### [Exercise instructions]
a – Rewrite the paragraph beginning "When reading 'Becoming a Weapons Scientist,'" in the response on Gusterson's article as a bulleted list, keeping its main facts.
b – Carry on the response on Gusterson's article from its last sentence.
====== Text for analysis
When reading “Becoming a Weapons Scientist,” the main idea
of the article was about how Gusterson’s perspective of the nuclear weapons
scientist profession changed after hearing the unique story of a woman named
Sylvia, a nuclear weapons scientist. Gusterson used to be an anti-nuclear
activist, so the entire article is about how his predilections about someone in
Sylvia’s position were challenged when he learned about her story. He addressed
the effects of Sylvia being a woman in a male-centric environment, how her aunt
was affected by radiation after the Hiroshima bombs, how her father was put in
a Japanese internment camp by the U.S. government. All of these factors play
into why Sylvia chose the profession she did, and why she did not succumb to
the moral conflicts of her job that Gusterson anticipated.
============
====== Entries supplied
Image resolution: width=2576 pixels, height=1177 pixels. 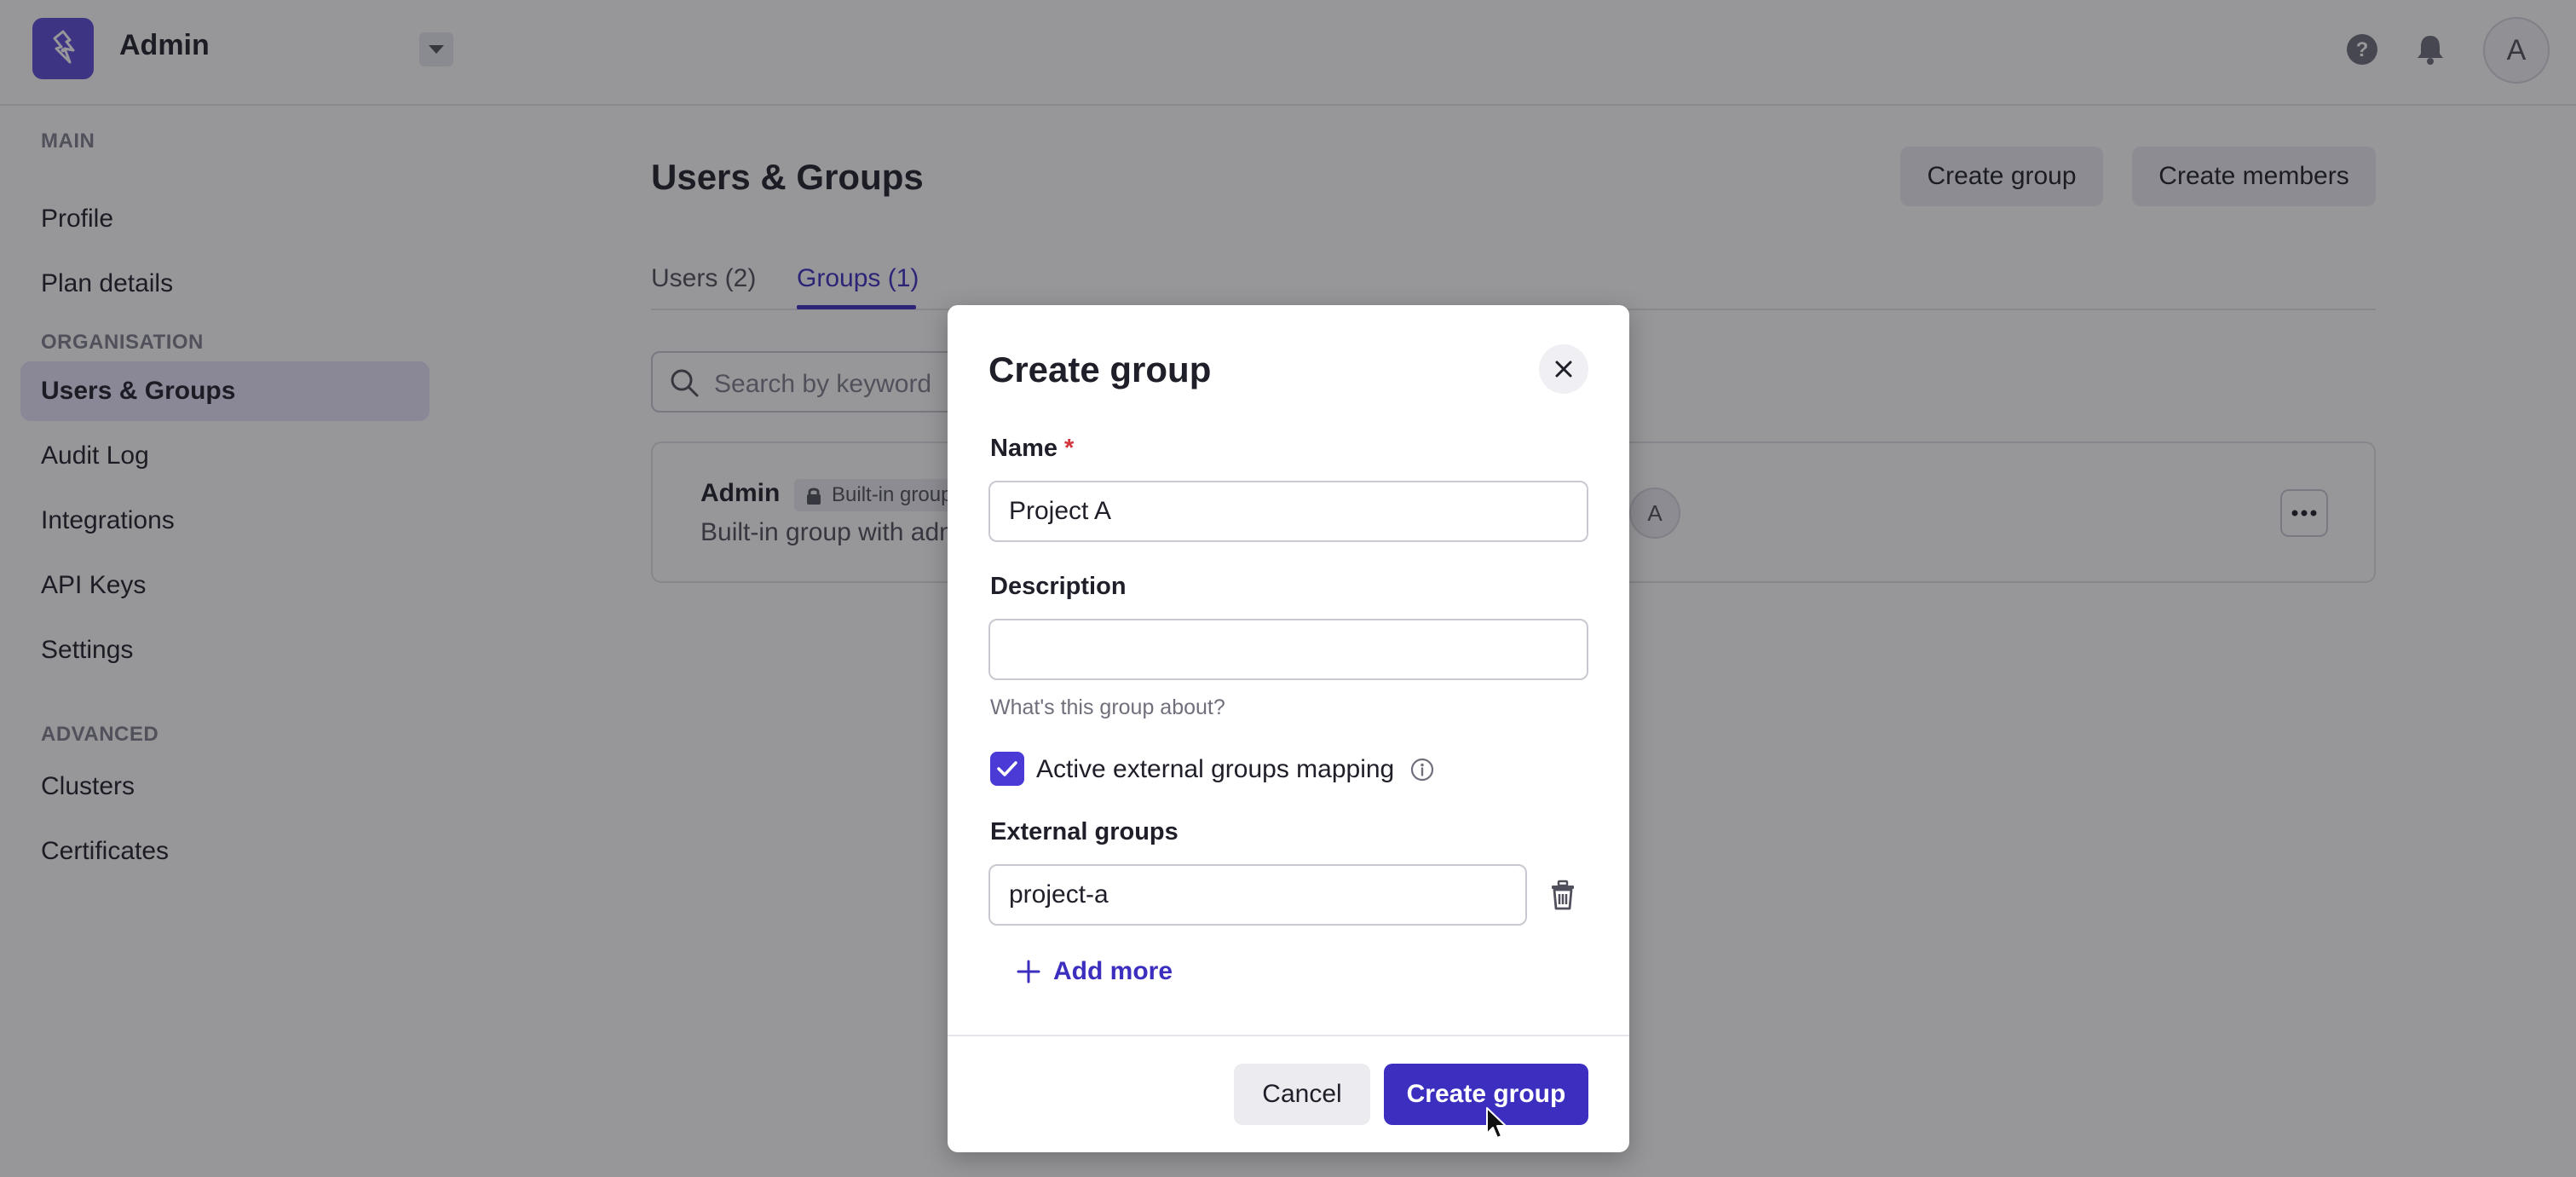 What do you see at coordinates (1422, 770) in the screenshot?
I see `info-icon` at bounding box center [1422, 770].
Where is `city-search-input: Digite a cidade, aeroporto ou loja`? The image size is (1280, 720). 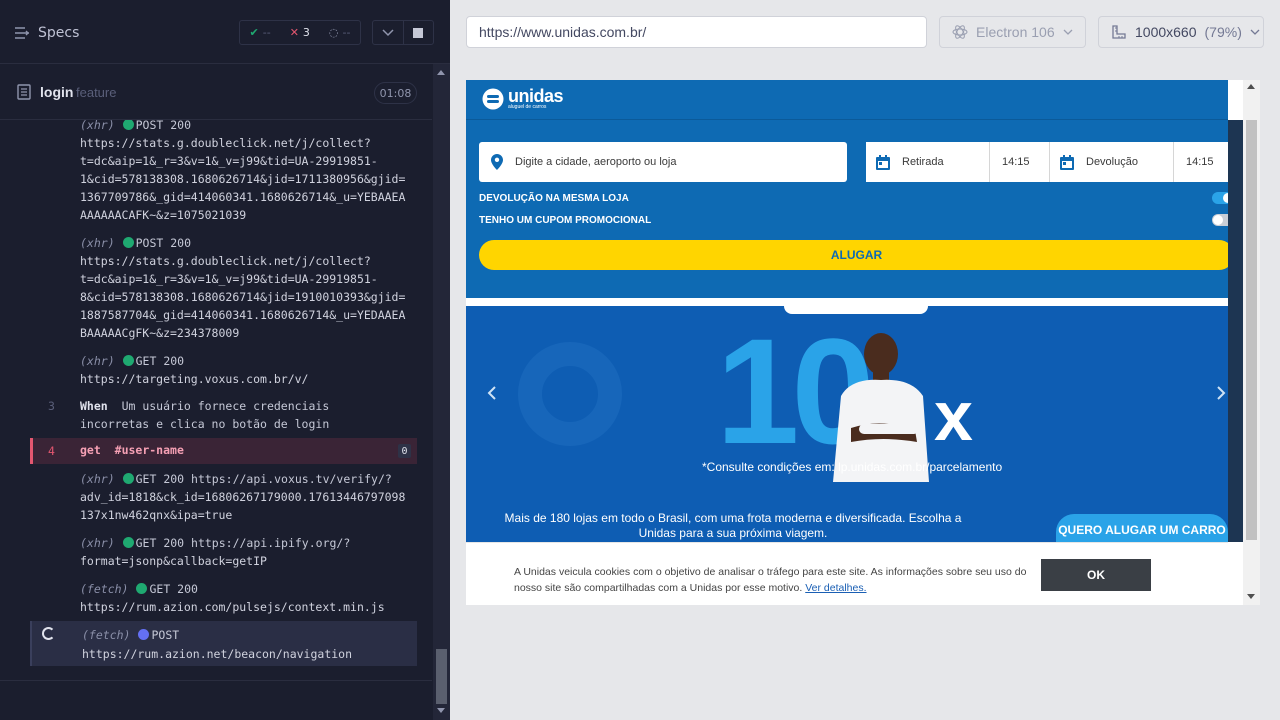 city-search-input: Digite a cidade, aeroporto ou loja is located at coordinates (663, 162).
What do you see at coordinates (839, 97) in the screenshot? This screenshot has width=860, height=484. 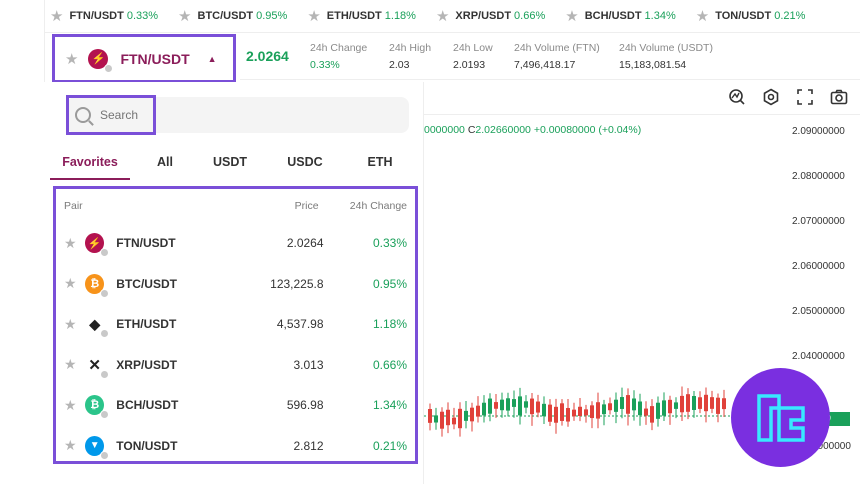 I see `camera-icon` at bounding box center [839, 97].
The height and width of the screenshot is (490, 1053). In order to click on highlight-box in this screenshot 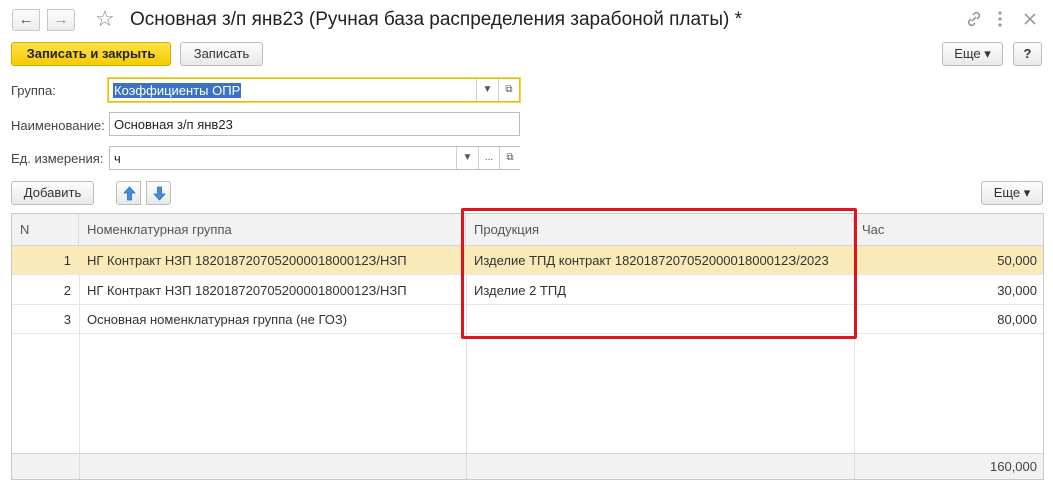, I will do `click(659, 274)`.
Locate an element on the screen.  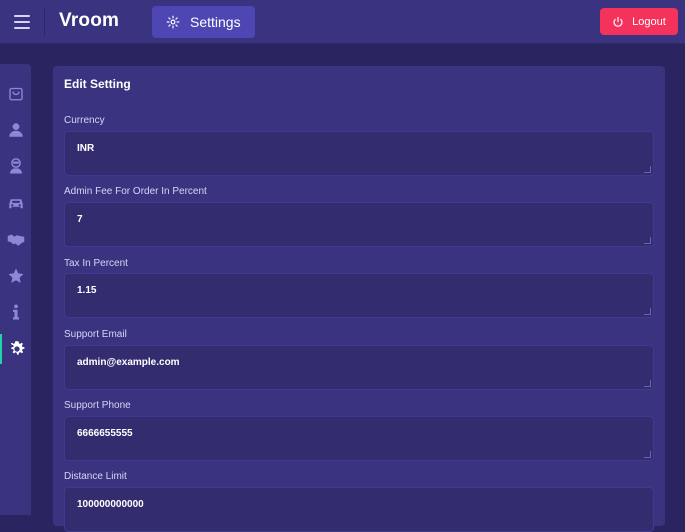
menu-icon is located at coordinates (22, 22).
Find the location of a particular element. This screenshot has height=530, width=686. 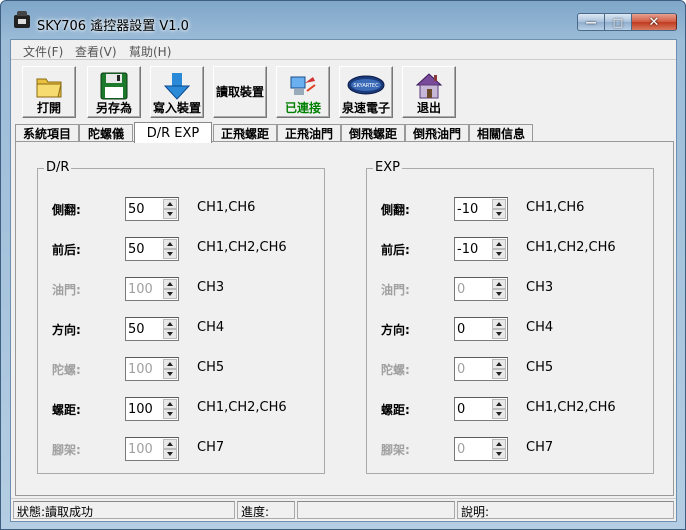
============
### [Responses to the exercise]
a –
- The article "Becoming a Weapons Scientist" centers on how Gusterson's view of nuclear weapons scientists changed after he heard the story of Sylvia, a nuclear weapons scientist.
- Gusterson, a former anti-nuclear activist, found his assumptions about someone in Sylvia's position challenged by her story.
- He discussed three parts of her background:
  - being a woman in a male-centric environment
  - her aunt being affected by radiation after the Hiroshima bombs
  - her father being placed in a Japanese internment camp by the U.S. government
- These factors explain why Sylvia chose her profession and why she did not give in to the moral conflicts Gusterson expected.

b –
The aspect of the article that struck me most was the way in
which Gusterson described Livermore scientists’ approaches the moral dilemmas
of their jobs. Despite the political diversity among the employees at the
laboratory (starting on pg. 10), they are brought together under a few common principles
and produce nuclear weapons. Gusterson describes the Livermore scientists as
Consequentialists, which means that they believe that “actions should be judged
not by their intrinsic purity but by their consequences; hence if threatening
to destroy an entire city helps save the city, then it is moral to make the
threat” (Gusterson 12). Therefore, one of the big themes that Gusterson learned
in his research (and that he is trying to convince his readership) is that scientists
like Sylvia are working on developing nuclear weapons to make our society safer, not more dangerous. In fact,
Clark, one of Sylvia’s colleagues, said that he felt more comfortable working
on nuclear weapons than he would on conventional weapons because conventional
weapons are used to kill people more routinely because of their non-genocidal
nature (13).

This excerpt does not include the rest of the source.